This Process Takes 5 seconds to execute.

Then, I created another Thread and divided the entire task by two and distributed them to the threads.

First thread will populate the list of string of 1900000 items, second thread will return (3500000-1900000=1600000) items. The two process are running in parallel. So, the should take less time. But, for this case, the total computing time is also 5 seconds.

Please anybody help me out to find out where I am doing wrong?

I badly need to minimize the execution time.
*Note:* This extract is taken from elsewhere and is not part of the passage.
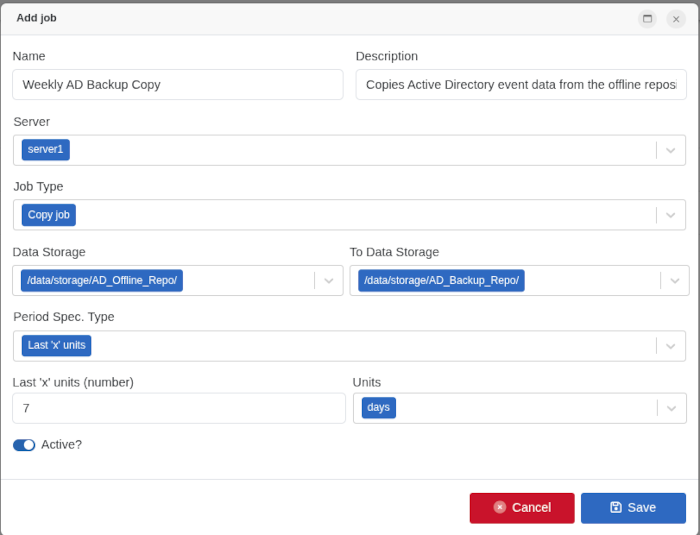
Task: Click the maximize dialog icon
Action: coord(647,19)
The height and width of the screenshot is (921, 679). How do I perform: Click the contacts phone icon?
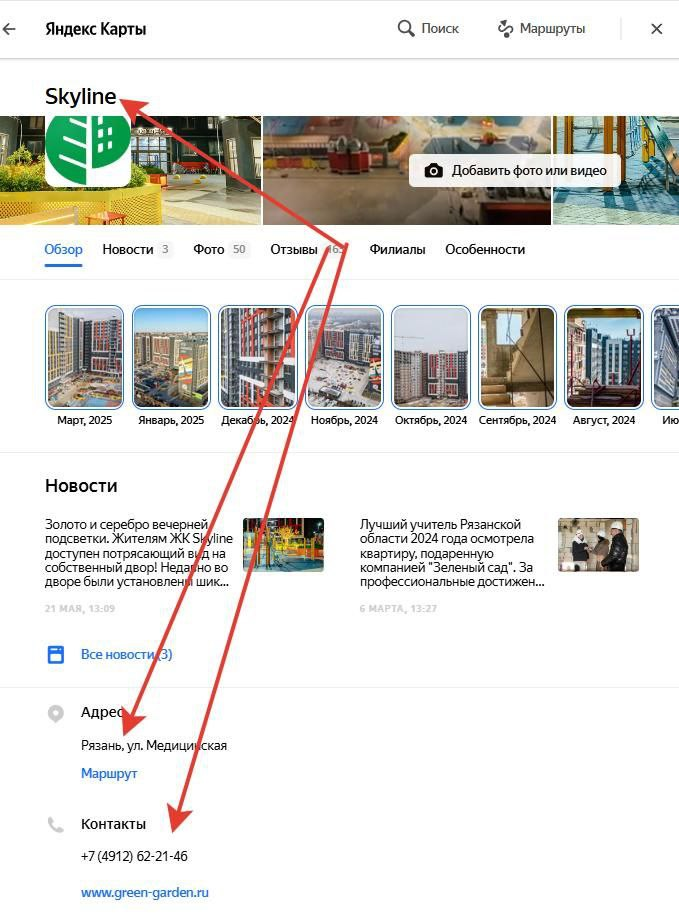(56, 825)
How I can minimize the time?

package callablefutures;
import java.util.ArrayList;
import java.util.List;
import java.util.concurrent.Callable;
import java.util.concurrent.ExecutionException;
import java.util.concurrent.ExecutorService;
import java.util.concurrent.Executors;
import java.util.concurrent.Future;
import java.util.Calendar;
import java.util.concurrent.TimeUnit;
import java.util.Date;

public class CallableFutures {

  private static final int NTHREDS = 10;
  public static void main(String[] args) {

  ExecutorService executor = Executors.newFixedThreadPool(NTHREDS);
  List<Future<List<String>>> list = new ArrayList<Future<List<String>>>();


    List<List<String>> lst=new ArrayList();
    List<String> list1=new ArrayList();
    List<String> list2=new ArrayList();


  Runtime rt = Runtime.getRuntime();
  long prevFree = rt.freeMemory();
  long startTime=System.currentTimeMillis();


      Callable<List<String>> worker = new MyCallable(list1,0,1900000);
      Future<List<String>> submit = executor.submit(worker);
      list.add(submit);

      Callable<List<String>> worker1 = new MyCallable(list2,1900000,3500000);
      Future<List<String>> submit1 = executor.submit(worker1);
      list.add(submit1);

    long sum = 0;
    System.out.println(list.size());

    for (Future<List<String>> future : list) {
      try {
          lst.add(future.get());
      } catch (InterruptedException e) {
        e.printStackTrace();
      } catch (ExecutionException e) {
        e.printStackTrace();
      }
    }
    executor.shutdown();
  long endTime=System.currentTimeMillis();
    System.out.println("Total Time Taken: " + (endTime-startTime)/1000%60 +" Seconds");
    System.out.println("Total Memory Taken (MB): " + ((prevFree-rt.freeMemory())/1024)/1024);
  }
}



package callablefutures;
import java.util.concurrent.Callable;
import java.util.List;
import java.util.ArrayList;

public class MyCallable implements Callable<List<String>>{
  public List<String> StrList=new ArrayList();
  public int sIndex,eIndex;
  public MyCallable(List<String> oList,int si,int ei)
  {
      this.StrList=oList;
      this.sIndex=si;
      this.eIndex=ei;
  }
  @Override
  public List<String> call() throws Exception {

    for (int i = this.sIndex; i < this.eIndex; i++) {
      this.StrList.add("ID  "+i);
    }
    return this.StrList;
    //return this.StrList;
  }

}

You are creating about 128 MB of data, which will be larger than your L3 cache so you will be pushing data out to main memory and this is typically easy to saturate with one thread. If you want threads to run concurrently you want them to be limited to 256 KB each (as they each have their own L2 cache assuming they run on different cores) or 128 KB each if on the same core.